弘中惇一郎 講談社 2021.11.30
読書日:2022.3.14

村木厚子事件、三浦和義事件、薬害エイズ事件など、無罪引受人として有名な弘中さんが、これまで受任したうちから、記憶に残る事件を記載した本。

弘中さんが弁護士になってから50年、半世紀が過ぎたのだそうだ。そういうわけで回想録のようなものを書くことになったが、ひとつひとつの事件が非常に個性的であるから、まとめることができずに事件簿という形で主な事件ごとに書くことになったらしい。

読んで思ったのは、弁護士というのは非常に創造的な仕事ということだ。法律の条文はすべての場合を網羅しているものではないから、現実に適用すると、あいまいな部分がかならずできる。このあいまいな部分に、創造性を発揮する余地が生まれる。新しい解釈や適用があった法律は判例という形で判例集に残ることになる。

驚いたことに、弘中さんは弁護士になった新人のときの仕事でもう判例集に載るような仕事をしている。そしてその後の多くの仕事が判例集に載っている。別に判例集に載るような仕事をしたいと取り組んでいるわけではなく、愚直に弁護に取り組んだ結果なのだろうけど。

こういう創造的な仕事をしてそれが判例になると、その判例はずっと残って、日本の法曹会の財産になるのだから、非常に意義深い仕事だ。もちろん、弁護士と言ってもいろいろで、判例からはみ出さない定型的な仕事をする人がほとんどだろうけど。

一方で、検察側はどちらかというと、ある定形フォーマットを思い描いて、そのフォーマットに無理矢理でも当てはめて処理を進めようとする傾向が大きいように思えた。そのために必要な調書や証拠のセットが決まっているから、それを作って組み立てていくようなところがある。こういう定型的な発想で作るから、無理が生じ、反論の余地が生まれるのだろうという感じがした。

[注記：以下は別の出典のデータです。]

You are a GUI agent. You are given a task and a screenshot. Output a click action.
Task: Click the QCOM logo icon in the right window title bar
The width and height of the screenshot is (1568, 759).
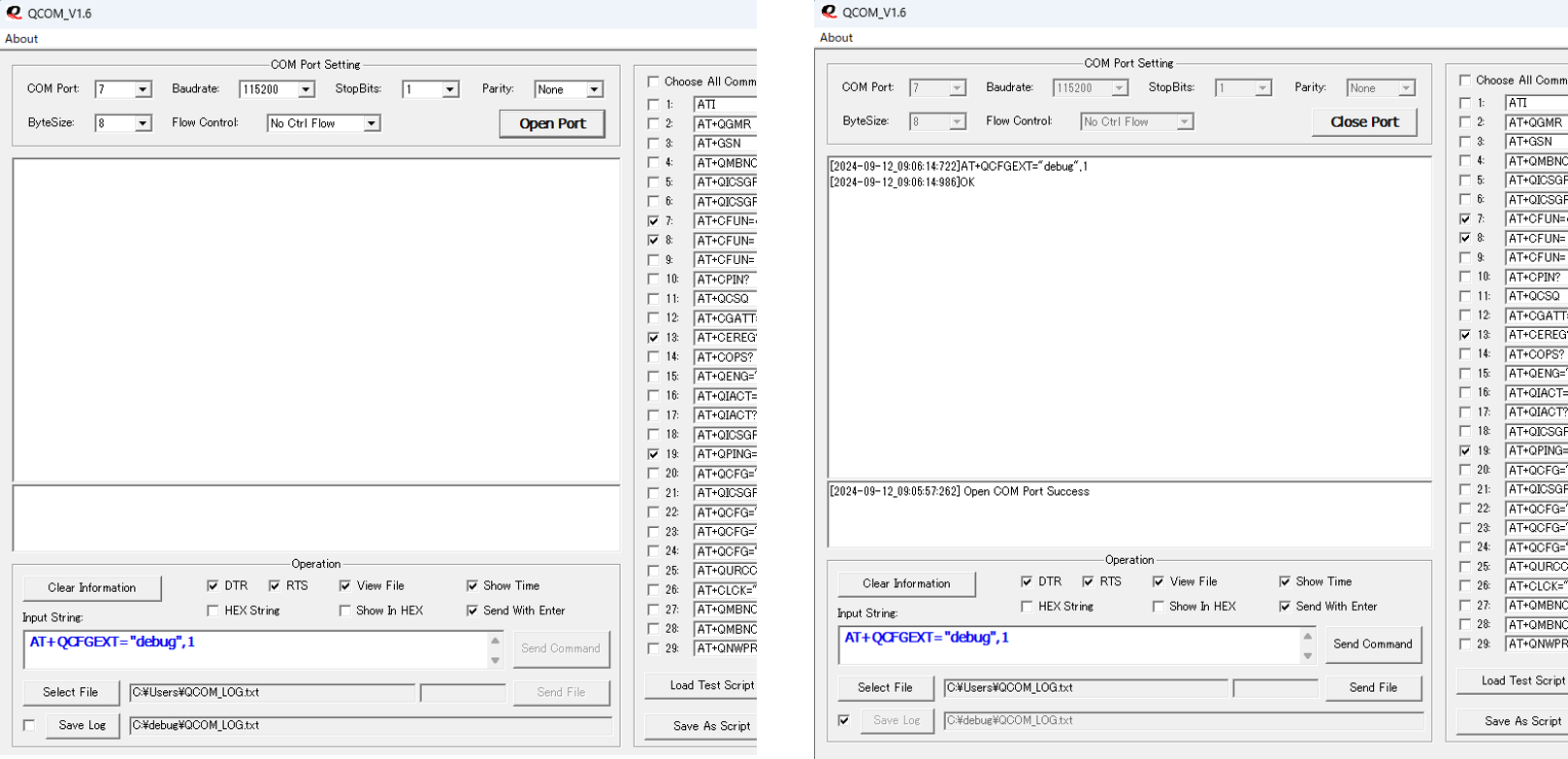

そういうわけで、きちんと調べれば検察のストーリーが成り立たないことが分かることが、多々あるのだ。検察は必要な材料が集まればそれ以上集めないし、きっとほとんどの弁護士もそんな地味な確認は行わないのだろう。それは例えば膨大な書類や論文をひとつひとつチェックすることだったり、関係者全員の話を聞くことだったり、遠くの現場に足を運ぶという、なんとも地道な作業の連続になるからだ。

わしは自分が弁護士に向いていると考えたことはないけれど、こういう相手の論理(しかも定型的なもの)を崩すというというのは、なんかわしに向いているような気がした。来世があったら、弁護士になるのもいいかも。まあ、どうみても日本の弁護士ではお金持ちにはなりそうもないけどね(笑)。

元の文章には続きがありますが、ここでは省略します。